▸ GOAL
Can you reproduce the data verbatim, starting with the line that contains "Task: Set rating to five stars" and going on through the line that contains "point(87,221)", with both of those lines included?

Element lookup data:
┄┄┄┄┄┄┄┄┄┄

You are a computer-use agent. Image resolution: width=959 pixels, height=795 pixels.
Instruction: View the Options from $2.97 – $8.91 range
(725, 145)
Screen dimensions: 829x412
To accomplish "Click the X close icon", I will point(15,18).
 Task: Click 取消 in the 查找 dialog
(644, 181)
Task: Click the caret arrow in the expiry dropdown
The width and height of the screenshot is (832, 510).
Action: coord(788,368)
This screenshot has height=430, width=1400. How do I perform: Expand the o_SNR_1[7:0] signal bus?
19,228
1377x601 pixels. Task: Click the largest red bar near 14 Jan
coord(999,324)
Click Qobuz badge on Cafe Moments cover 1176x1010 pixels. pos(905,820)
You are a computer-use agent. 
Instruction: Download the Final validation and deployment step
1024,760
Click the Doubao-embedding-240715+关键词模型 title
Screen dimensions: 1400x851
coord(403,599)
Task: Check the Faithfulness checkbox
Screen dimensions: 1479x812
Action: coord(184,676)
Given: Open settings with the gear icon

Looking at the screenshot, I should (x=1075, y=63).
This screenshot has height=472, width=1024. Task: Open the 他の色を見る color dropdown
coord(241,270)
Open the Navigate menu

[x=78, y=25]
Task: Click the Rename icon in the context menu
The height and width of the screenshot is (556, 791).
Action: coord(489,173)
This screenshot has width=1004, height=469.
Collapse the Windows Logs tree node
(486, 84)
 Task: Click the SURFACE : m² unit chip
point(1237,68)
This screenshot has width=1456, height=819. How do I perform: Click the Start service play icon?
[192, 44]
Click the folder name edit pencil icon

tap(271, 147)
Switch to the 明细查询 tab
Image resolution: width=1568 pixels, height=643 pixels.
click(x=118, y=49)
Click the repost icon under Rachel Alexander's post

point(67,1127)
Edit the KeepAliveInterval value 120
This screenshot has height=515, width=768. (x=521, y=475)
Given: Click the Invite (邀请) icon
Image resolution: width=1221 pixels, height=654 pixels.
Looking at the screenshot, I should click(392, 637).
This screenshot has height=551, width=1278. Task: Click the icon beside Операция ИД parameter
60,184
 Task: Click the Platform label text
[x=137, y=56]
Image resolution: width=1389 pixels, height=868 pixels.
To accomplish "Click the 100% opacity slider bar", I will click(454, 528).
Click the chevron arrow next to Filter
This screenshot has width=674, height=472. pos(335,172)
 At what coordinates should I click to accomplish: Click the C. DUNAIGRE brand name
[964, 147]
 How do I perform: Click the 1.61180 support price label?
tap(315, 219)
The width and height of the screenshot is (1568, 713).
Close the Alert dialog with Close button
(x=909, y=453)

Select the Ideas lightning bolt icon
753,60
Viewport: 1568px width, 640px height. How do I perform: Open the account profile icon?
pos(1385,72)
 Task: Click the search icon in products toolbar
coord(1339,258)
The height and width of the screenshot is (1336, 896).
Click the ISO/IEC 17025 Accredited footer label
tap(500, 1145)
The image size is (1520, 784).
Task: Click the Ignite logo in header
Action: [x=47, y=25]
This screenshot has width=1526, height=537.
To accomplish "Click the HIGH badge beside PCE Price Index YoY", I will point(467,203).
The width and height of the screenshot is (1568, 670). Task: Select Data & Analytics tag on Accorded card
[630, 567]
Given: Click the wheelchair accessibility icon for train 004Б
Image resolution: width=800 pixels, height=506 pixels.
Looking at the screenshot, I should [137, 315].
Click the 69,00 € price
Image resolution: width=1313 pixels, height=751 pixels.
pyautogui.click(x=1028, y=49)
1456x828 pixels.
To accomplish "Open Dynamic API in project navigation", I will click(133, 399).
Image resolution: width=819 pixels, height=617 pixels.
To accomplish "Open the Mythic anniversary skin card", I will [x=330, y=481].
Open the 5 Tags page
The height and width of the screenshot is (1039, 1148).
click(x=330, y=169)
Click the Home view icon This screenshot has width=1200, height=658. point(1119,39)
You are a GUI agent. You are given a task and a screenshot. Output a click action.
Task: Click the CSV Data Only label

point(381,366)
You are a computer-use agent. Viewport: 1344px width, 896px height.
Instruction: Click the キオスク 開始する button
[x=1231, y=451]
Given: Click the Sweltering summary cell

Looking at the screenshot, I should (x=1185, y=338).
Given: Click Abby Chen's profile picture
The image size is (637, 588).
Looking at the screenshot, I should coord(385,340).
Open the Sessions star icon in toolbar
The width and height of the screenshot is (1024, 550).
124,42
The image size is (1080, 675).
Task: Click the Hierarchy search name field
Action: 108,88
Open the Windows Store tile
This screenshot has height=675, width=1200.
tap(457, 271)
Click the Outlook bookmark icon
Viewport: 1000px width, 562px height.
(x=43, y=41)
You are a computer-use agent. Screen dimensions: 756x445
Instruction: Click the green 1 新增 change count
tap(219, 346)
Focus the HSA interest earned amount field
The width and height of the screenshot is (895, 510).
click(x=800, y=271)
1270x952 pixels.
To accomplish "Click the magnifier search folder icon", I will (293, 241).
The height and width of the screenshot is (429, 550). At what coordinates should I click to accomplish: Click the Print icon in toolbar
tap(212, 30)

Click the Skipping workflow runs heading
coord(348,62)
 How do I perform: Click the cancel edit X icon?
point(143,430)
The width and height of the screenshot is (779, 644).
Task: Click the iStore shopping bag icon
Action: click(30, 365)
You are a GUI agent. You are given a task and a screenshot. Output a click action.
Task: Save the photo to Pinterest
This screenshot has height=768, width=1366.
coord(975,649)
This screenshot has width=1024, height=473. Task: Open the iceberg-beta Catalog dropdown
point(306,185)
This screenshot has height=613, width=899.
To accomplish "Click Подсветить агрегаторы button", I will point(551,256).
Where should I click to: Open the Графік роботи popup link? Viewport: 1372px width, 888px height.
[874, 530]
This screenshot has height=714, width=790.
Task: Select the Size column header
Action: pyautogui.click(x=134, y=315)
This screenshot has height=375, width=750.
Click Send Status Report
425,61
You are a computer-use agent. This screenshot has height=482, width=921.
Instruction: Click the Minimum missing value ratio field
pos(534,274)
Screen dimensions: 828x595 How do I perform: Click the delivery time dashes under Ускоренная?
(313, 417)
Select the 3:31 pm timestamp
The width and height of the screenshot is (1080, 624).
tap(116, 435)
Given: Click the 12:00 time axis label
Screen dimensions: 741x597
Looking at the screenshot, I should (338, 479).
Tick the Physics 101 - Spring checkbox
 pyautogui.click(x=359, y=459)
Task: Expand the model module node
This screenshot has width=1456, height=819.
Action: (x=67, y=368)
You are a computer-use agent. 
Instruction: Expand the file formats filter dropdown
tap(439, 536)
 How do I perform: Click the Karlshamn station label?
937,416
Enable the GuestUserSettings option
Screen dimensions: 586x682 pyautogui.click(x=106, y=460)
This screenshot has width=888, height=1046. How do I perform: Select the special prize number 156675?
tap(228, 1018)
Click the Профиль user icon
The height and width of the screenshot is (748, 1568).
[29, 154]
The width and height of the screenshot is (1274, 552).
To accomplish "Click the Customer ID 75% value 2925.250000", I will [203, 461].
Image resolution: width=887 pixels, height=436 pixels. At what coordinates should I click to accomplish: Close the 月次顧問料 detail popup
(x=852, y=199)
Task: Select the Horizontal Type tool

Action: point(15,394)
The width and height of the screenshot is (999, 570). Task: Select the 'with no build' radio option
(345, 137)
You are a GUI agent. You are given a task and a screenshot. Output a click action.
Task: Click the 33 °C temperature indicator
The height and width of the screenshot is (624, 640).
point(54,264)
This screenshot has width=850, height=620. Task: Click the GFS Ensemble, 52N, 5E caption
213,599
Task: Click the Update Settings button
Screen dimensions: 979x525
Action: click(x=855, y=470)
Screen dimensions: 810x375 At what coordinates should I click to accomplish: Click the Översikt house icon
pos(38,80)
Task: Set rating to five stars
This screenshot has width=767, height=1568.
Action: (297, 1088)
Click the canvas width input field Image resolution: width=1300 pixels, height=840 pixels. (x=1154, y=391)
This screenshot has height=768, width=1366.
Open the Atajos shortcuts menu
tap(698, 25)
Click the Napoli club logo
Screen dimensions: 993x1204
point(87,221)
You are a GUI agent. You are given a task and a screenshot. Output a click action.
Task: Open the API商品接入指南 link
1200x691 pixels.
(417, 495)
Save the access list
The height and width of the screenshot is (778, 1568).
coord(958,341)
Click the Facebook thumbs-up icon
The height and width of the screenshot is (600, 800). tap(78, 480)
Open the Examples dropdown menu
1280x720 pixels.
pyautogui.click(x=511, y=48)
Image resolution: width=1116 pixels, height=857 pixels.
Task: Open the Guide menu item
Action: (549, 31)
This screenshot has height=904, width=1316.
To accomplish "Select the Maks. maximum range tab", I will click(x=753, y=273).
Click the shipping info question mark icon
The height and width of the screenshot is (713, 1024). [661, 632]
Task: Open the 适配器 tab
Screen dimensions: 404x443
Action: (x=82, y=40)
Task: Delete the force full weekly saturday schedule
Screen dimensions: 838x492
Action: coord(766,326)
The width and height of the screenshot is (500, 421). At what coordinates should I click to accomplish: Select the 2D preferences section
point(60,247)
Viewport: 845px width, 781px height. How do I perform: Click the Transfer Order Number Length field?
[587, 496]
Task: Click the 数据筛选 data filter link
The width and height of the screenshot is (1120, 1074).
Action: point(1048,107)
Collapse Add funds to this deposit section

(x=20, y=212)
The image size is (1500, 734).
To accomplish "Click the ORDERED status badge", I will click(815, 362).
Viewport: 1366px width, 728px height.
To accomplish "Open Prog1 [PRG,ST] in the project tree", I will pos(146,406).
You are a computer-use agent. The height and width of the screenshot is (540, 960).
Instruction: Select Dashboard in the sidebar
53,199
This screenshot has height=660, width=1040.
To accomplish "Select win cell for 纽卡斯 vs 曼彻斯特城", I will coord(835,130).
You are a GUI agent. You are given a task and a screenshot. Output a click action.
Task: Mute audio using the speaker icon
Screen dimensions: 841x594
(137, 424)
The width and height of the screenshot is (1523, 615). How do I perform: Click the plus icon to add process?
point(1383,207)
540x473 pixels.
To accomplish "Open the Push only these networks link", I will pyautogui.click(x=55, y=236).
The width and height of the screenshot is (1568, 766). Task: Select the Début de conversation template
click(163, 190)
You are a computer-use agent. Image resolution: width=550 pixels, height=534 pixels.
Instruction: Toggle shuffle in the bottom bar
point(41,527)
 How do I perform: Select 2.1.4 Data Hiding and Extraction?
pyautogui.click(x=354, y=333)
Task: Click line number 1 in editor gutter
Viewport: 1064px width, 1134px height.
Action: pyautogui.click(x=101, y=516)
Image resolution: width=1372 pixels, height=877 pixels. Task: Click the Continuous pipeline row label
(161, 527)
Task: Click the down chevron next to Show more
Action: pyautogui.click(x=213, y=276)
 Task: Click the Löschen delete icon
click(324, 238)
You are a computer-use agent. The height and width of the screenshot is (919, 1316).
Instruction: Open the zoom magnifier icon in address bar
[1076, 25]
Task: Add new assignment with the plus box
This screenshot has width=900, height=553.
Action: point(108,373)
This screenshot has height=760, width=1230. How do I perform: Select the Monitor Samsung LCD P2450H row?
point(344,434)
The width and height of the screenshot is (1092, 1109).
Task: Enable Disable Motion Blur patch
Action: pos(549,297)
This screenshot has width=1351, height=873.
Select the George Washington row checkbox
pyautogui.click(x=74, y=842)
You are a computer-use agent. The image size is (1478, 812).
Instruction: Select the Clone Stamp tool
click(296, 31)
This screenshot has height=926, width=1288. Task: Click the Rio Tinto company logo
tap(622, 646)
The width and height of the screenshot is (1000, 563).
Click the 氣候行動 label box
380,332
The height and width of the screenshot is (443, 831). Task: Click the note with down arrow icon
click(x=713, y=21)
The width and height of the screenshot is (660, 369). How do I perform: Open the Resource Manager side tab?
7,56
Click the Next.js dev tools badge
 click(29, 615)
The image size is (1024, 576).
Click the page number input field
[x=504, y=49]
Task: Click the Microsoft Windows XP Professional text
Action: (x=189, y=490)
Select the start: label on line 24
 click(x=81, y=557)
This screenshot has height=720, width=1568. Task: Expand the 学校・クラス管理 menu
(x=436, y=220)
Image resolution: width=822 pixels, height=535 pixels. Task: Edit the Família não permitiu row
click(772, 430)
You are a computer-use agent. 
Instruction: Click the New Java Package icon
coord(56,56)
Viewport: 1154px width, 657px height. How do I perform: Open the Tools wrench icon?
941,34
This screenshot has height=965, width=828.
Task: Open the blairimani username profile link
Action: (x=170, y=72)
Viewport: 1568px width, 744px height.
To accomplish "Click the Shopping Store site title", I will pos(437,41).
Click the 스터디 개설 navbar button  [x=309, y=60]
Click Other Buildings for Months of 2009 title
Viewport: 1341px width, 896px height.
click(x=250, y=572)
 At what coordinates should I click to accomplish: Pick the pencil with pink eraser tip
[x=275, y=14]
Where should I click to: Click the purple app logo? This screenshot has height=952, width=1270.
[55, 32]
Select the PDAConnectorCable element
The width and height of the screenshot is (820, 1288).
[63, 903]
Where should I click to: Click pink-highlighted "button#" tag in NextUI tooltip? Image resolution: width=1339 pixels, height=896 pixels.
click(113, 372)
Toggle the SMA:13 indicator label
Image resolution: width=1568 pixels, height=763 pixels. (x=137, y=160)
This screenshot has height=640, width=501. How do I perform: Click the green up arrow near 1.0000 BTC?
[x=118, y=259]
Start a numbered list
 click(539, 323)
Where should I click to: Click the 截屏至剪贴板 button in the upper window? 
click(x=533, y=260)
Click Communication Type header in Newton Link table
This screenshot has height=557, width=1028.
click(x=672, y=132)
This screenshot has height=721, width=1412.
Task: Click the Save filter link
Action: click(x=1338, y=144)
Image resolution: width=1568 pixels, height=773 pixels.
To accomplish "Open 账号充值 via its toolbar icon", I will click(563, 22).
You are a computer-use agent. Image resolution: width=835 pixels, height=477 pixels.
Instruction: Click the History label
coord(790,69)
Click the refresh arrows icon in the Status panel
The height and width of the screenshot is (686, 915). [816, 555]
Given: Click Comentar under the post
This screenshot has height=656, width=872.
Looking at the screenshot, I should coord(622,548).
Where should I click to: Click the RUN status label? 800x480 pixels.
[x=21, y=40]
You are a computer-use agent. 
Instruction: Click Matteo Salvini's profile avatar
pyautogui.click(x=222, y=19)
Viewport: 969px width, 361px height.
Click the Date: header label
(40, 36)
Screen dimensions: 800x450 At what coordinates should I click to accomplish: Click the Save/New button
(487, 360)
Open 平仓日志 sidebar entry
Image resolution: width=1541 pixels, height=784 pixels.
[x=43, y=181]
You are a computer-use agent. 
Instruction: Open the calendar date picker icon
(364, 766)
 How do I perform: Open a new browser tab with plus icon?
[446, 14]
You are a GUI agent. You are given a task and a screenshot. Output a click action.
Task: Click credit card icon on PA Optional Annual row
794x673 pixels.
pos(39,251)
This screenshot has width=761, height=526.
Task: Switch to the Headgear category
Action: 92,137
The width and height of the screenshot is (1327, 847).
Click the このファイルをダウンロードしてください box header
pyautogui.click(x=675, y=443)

┄┄┄┄┄┄┄┄┄┄

▸ WRITTEN ANSWER
Task: Set rating to five stars
This screenshot has width=767, height=1568.
Action: (297, 1088)
Click the canvas width input field Image resolution: width=1300 pixels, height=840 pixels. (x=1154, y=391)
This screenshot has height=768, width=1366.
Open the Atajos shortcuts menu
tap(698, 25)
Click the Napoli club logo
Screen dimensions: 993x1204
point(87,221)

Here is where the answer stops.